Some performance tricks with .NET strings

I've created a pull request on the ASP.NET Core repository. At the beginning, the changes were just about changing the unsafe code (char*) for stackalloc to a safe version with Span<T>. So, it was a very small change. During the review, Oleksandr Kolomiiets, Günther Foidl, and David Fowler have suggested a few additional changes to improve the performance. Thank you very much for taking the time to review the PR! The comments were very interesting, so I've decided to explain them in a post.

Here's the explanation of each change, and you'll see that the final code is twice more performant than the initial code!

Original code

The code allows encoding a long number into a base 32 string. The code has already been optimized as explained in the comment, but we'll see how can optimize even more!

private static readonly string s_encode32Chars = "0123456789ABCDEFGHIJKLMNOPQRSTUV";

public static unsafe string GenerateId(long id)
{
    // The following routine is ~310% faster than calling long.ToString() on x64
    // and ~600% faster than calling long.ToString() on x86 in tight loops of 1 million+ iterations
    // See: https://github.com/aspnet/Hosting/pull/385

    // stackalloc to allocate array on stack rather than heap
    char* buffer = stackalloc char[13];
    buffer[0] = s_encode32Chars[(int)(id >> 60) & 31];
    buffer[1] = s_encode32Chars[(int)(id >> 55) & 31];
    buffer[2] = s_encode32Chars[(int)(id >> 50) & 31];
    buffer[3] = s_encode32Chars[(int)(id >> 45) & 31];
    buffer[4] = s_encode32Chars[(int)(id >> 40) & 31];
    buffer[5] = s_encode32Chars[(int)(id >> 35) & 31];
    buffer[6] = s_encode32Chars[(int)(id >> 30) & 31];
    buffer[7] = s_encode32Chars[(int)(id >> 25) & 31];
    buffer[8] = s_encode32Chars[(int)(id >> 20) & 31];
    buffer[9] = s_encode32Chars[(int)(id >> 15) & 31];
    buffer[10] = s_encode32Chars[(int)(id >> 10) & 31];
    buffer[11] = s_encode32Chars[(int)(id >> 5) & 31];
    buffer[12] = s_encode32Chars[(int)id & 31];
    return new string(buffer);
}

Using Span<T>

My first commit replaces the unsafe code with Span<char>. It is nothing more that a small rewrite that doesn't impact the performance. This change is now possible as ASP.NET Core 3 will only support .NET Core 3. ASP.NET Core 2.2 targets .NET Standard 2.0 which doesn't contain Span<T>. If you are not familiar with Spans, you should read the Adam Sitnik's post: https://adamsitnik.com/Span/.

Here're the changes:

private static readonly string s_encode32Chars = "0123456789ABCDEFGHIJKLMNOPQRSTUV";

// Remove unsafe keyword
public static string GenerateId(long id)
{
    // Replace char* with Span<T>
    Span<char> buffer = stackalloc char[13];
    buffer[0] = s_encode32Chars[(int)(id >> 60) & 31];
    buffer[1] = s_encode32Chars[(int)(id >> 55) & 31];
    ...
    buffer[11] = s_encode32Chars[(int)(id >> 5) & 31];
    buffer[12] = s_encode32Chars[(int)id & 31];
    return new string(buffer, 0, 13);
}

Using string.Create

A first optimization is to use string.Create. In the previous code, a buffer is created on the stack, then the string is created on the heap from the buffer. This means the buffer is copied to the new string instance. Using string.Create we avoid the copy of the buffer. The method allocates the string directly on the heap and you can set the content using the delegate (code on GitHub).

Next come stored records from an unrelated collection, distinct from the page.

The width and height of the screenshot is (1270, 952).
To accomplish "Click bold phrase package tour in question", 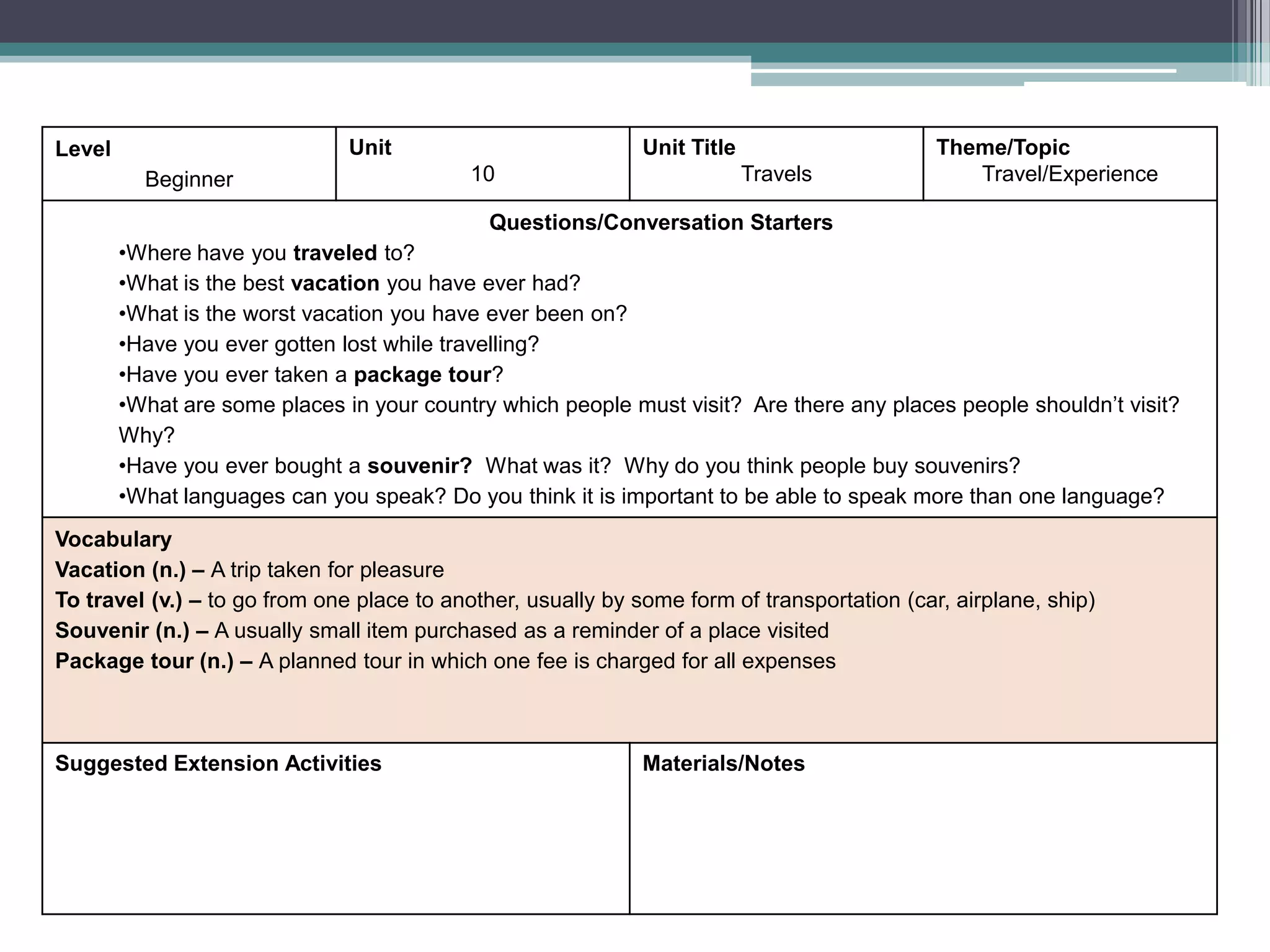I will 422,375.
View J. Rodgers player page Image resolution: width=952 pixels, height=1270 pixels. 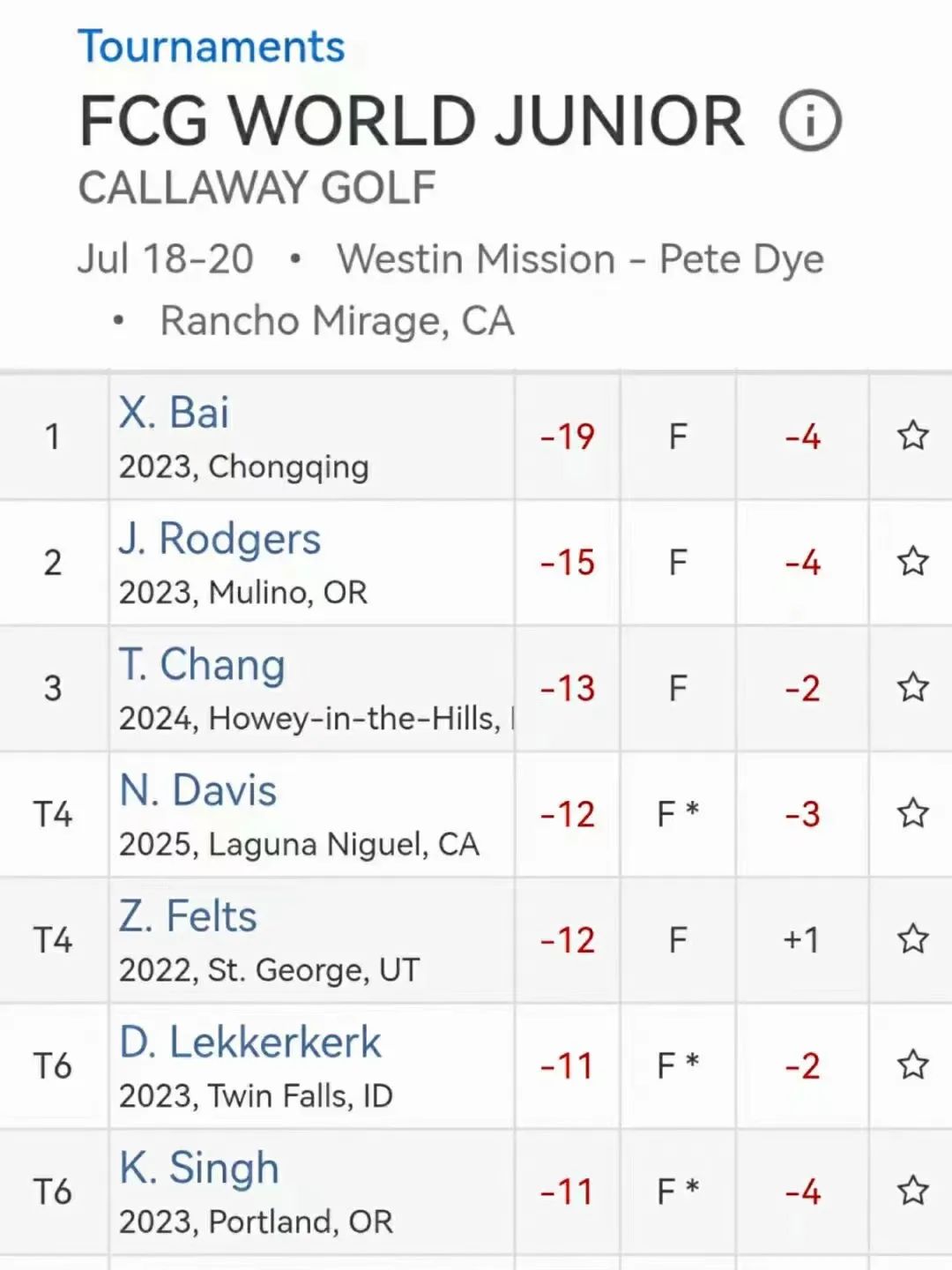tap(220, 539)
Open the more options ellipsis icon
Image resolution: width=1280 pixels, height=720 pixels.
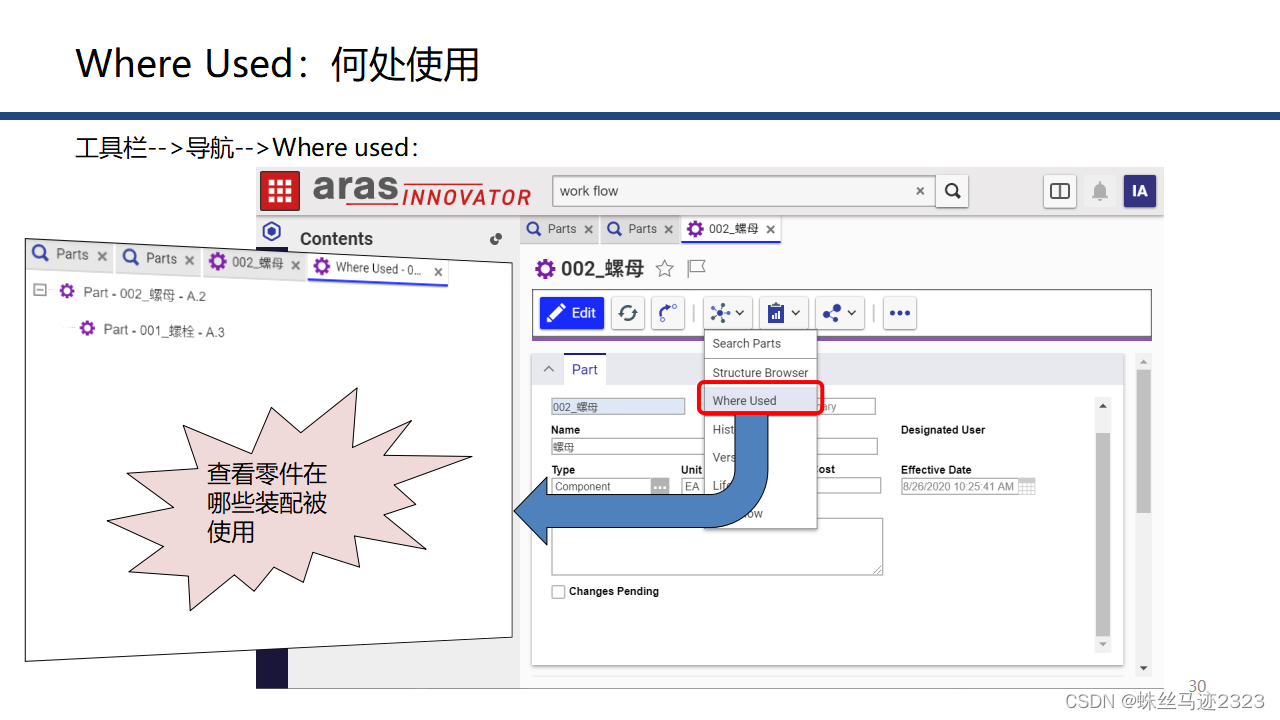coord(899,313)
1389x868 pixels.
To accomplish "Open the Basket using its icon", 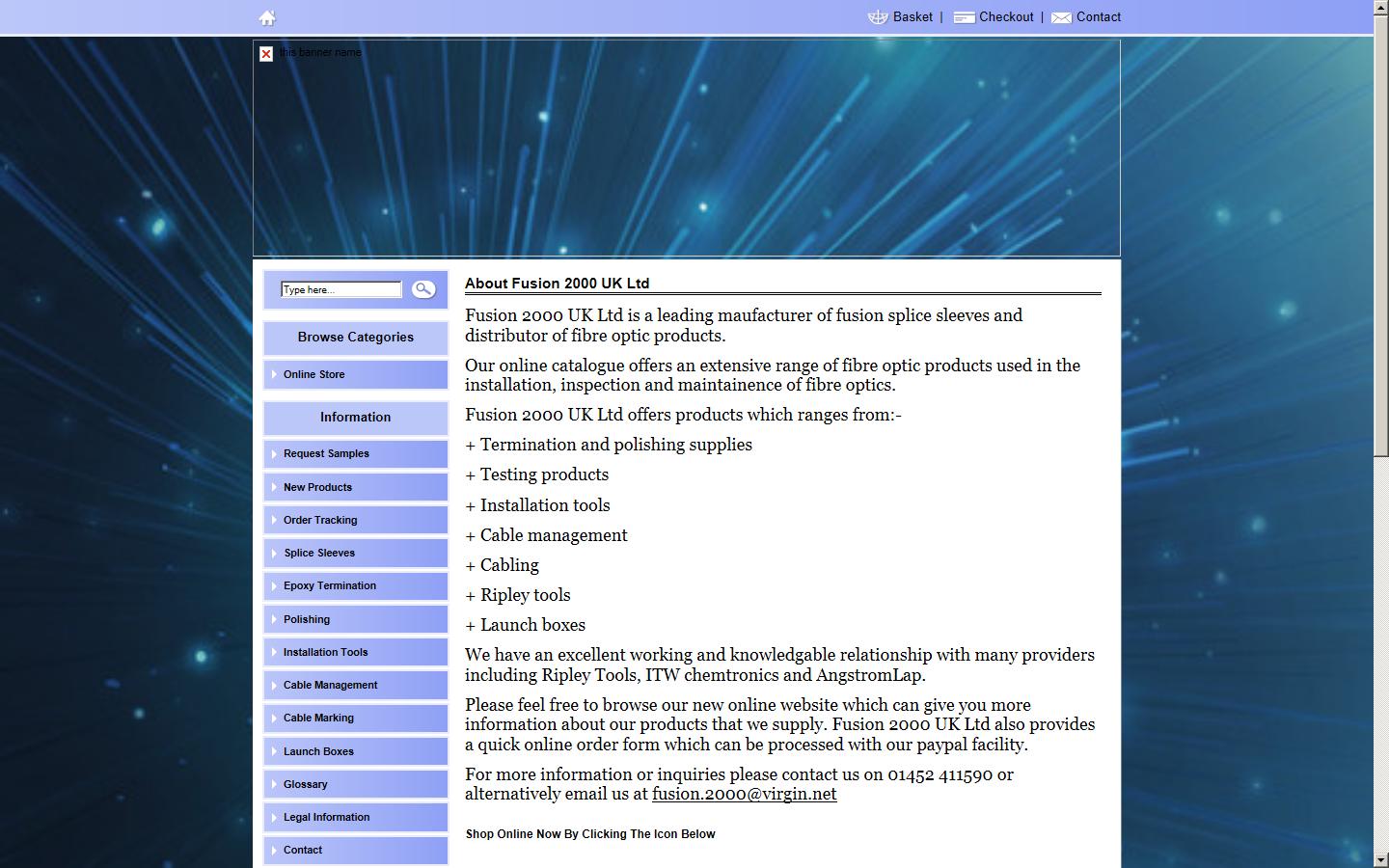I will (x=876, y=16).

private static readonly string s_encode32Chars = "0123456789ABCDEFGHIJKLMNOPQRSTUV";

public static string GenerateId(long id)
{
    return string.Create(13, id, (buffer, value) =>
    {
        // Do not use id here, instead use value (read hereafter for more details)
        buffer[0] = s_encode32Chars[(int)(value >> 60) & 31];
        buffer[1] = s_encode32Chars[(int)(value >> 55) & 31];
        ...
        buffer[11] = s_encode32Chars[(int)(value >> 5) & 31];
        buffer[12] = s_encode32Chars[(int)value & 31];
    }
}

You may have notice that I do not use id inside the lambda expression. Indeed, it would introduce a closure. A closure is bad here as the delegate cannot be cached, and a new delegate will be instantiated each time the method is called. In the end, this would decrease the performance (about 30% in this case) and add some pressure to the GC. This is the reason why the second parameter of String.Create exists. This parameter prevents the use of a closure. You can read more about closure on the Jetbrains'blog.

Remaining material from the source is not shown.